[Data for review]

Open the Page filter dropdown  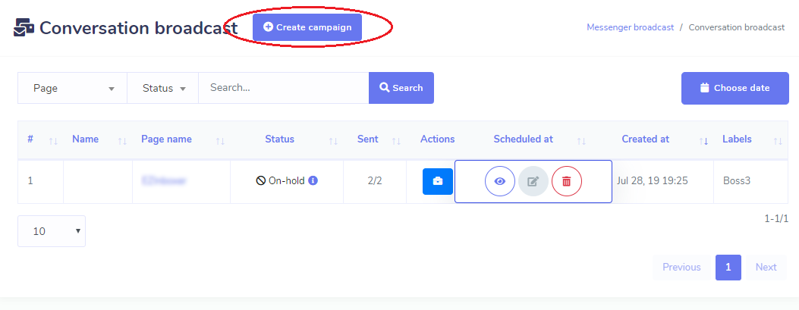tap(73, 88)
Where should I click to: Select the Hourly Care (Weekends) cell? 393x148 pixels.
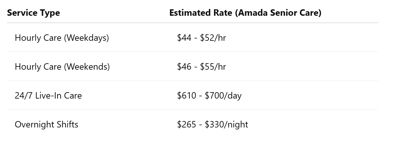pyautogui.click(x=62, y=67)
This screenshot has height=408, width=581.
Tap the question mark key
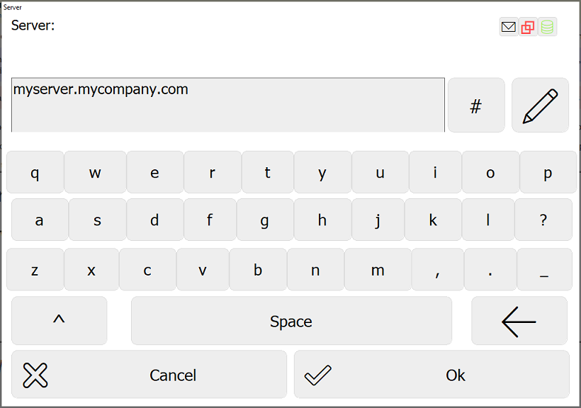click(543, 220)
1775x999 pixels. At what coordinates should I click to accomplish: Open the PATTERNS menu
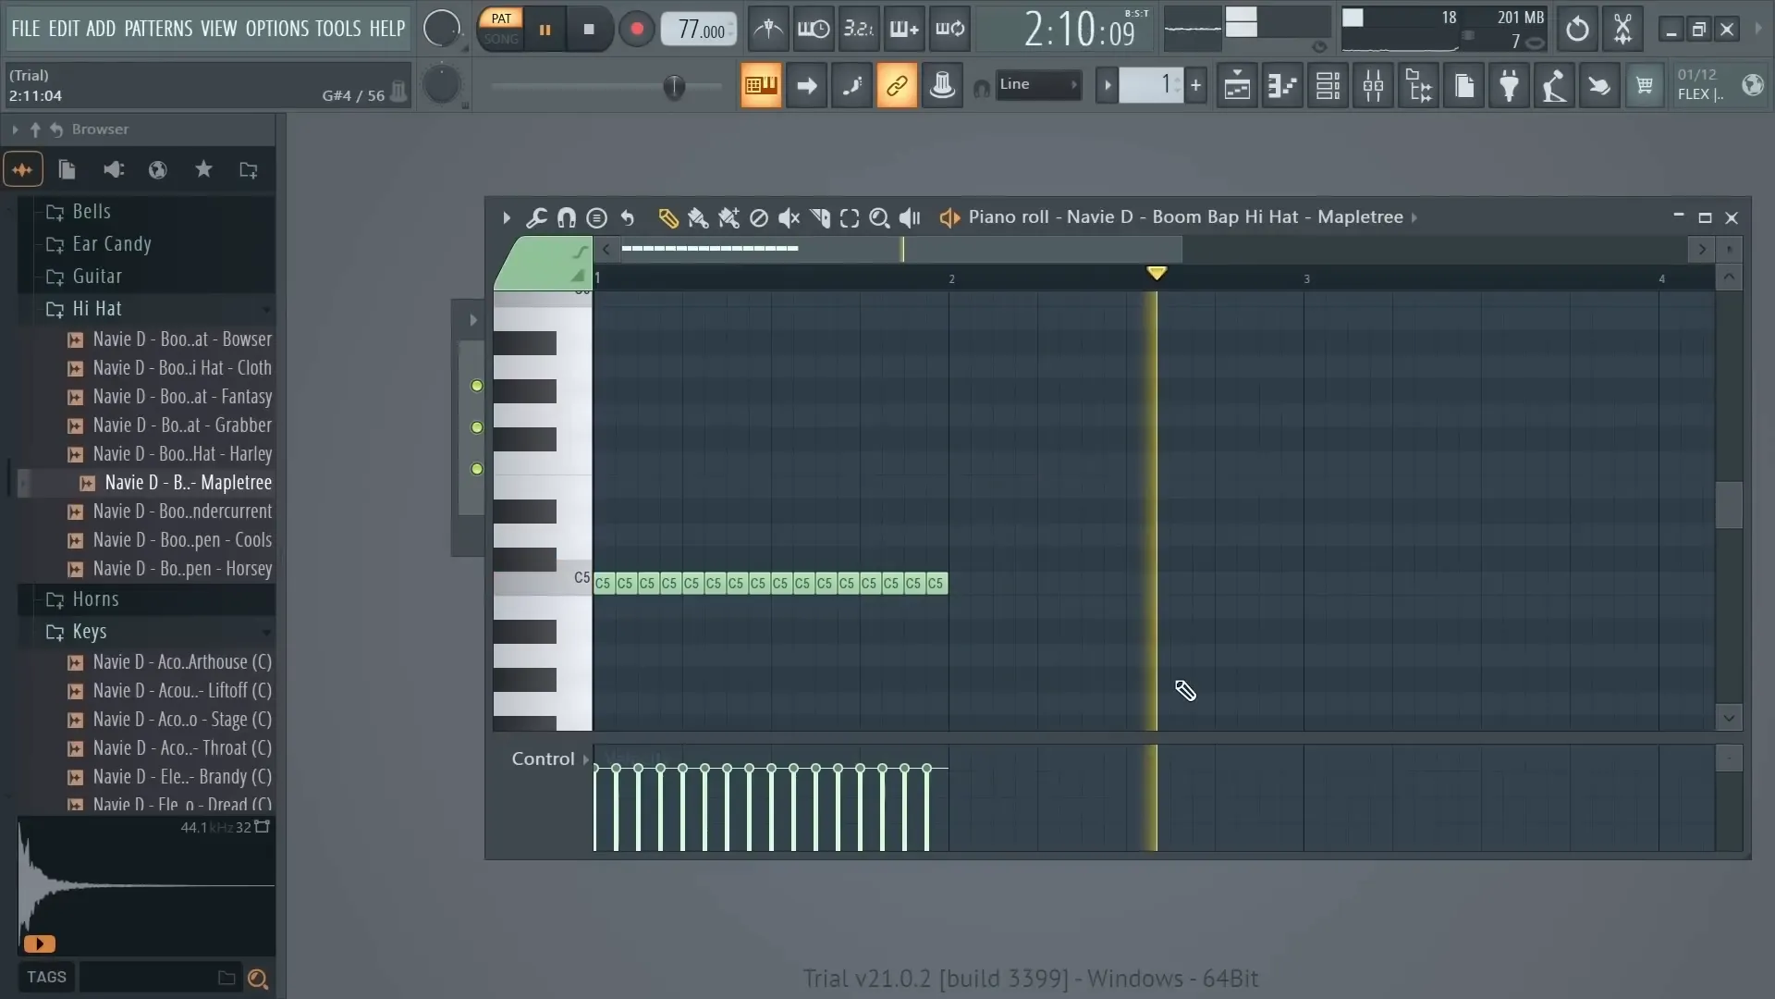pyautogui.click(x=157, y=28)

[/Data for review]

Leave out every picture, and repeat word for word only the lines from the one holding "Tap the question mark key" through the end of the entries above, both ends included.

** Solution for this problem **
Tap the question mark key
click(543, 220)
1775x999 pixels. At what coordinates should I click to accomplish: Open the PATTERNS menu
pyautogui.click(x=157, y=28)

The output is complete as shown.